And then, my “save-the world” sister, Iris Nell, will hear about this, think that someone is killing garden gnomes, decide the gnomes should then all be put into protective custody somewhere, somewhere like an attic, say – and we’ll all end up right back where we started.

“Price.” With a “p.” You know. As in “pterodactyl.”

Wednesday, November 17th, 2010

By Tiber 

One of Dad’s pet peeves is people who work in customer service who say they speak English when they really can’t.

He does have an argument since, to his credit, whenever he travels to a foreign country, even if it’s just  for a day, he always learns at least a few phrases of the local language.

Consequently, when customer service employees can’t understand what he’s saying, he’s always more than happy to spell things out for them.

He‘ll say, “That’s ‘k’ as in ‘knife.’”

Or, “No, no, ‘h’…as in ‘heir!'”

Or “p” as in “pneumonia,” “w” as in “wrench,” “o” as in “opossum.”

He always gets the English-speaking supervisor to help him out very quickly.
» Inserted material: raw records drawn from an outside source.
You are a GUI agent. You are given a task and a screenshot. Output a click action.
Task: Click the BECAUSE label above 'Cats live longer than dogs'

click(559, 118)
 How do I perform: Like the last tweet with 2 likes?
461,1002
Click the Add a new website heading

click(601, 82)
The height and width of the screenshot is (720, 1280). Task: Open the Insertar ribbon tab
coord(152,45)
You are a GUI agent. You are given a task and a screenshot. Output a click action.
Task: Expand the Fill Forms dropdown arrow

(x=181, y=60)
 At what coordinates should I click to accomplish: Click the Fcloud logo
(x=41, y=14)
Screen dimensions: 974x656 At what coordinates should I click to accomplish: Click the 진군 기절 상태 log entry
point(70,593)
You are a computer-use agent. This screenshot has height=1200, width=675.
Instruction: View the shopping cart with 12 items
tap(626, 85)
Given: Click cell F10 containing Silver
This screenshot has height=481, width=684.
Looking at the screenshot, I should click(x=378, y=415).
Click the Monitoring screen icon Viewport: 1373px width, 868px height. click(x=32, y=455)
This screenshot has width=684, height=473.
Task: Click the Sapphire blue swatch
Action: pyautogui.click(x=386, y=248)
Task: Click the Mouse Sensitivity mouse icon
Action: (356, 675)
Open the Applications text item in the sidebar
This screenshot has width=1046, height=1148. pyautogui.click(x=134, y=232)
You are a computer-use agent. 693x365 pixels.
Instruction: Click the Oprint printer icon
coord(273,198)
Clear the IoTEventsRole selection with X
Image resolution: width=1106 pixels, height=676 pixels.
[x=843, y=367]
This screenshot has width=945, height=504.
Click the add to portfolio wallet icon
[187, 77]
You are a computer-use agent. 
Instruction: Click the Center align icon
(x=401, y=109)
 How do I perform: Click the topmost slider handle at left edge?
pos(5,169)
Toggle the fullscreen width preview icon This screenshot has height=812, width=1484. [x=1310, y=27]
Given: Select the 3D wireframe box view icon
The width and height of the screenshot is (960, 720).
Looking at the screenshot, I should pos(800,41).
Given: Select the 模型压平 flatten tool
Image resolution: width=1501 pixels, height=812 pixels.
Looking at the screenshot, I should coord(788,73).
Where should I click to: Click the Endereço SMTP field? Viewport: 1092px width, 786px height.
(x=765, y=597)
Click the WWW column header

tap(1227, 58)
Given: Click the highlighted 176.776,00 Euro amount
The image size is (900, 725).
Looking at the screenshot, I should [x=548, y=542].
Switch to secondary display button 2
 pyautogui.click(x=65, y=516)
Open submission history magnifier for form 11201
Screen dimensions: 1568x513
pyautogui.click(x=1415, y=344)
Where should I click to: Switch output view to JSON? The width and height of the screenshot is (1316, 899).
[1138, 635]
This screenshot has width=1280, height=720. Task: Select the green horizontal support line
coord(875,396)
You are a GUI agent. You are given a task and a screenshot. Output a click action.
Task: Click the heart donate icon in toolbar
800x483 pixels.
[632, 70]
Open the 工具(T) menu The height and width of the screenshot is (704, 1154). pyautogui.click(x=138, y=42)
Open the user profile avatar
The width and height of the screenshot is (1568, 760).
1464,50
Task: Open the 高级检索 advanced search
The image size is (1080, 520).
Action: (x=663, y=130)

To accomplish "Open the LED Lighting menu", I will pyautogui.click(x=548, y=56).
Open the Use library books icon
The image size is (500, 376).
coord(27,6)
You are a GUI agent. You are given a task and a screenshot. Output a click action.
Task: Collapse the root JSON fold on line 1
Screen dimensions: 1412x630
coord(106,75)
And he never even needs to ask.

Jack Daddy to the Rescue or It’s Alarming How an Alarm Can Alarm You

Wednesday, November 3rd, 2010

By Tiber

Everybody was asleep last night when the fire alarm went off.

Dad has made us have fire drills for years and he took control again last night, like some world explorer with a threatened expedition. I think he would have been okay with a little of his house burning down, just to be able to play the hero, leading his charges out of the inferno.

And everybody did get out, family and staff alike, as the fire trucks barreled down the drive.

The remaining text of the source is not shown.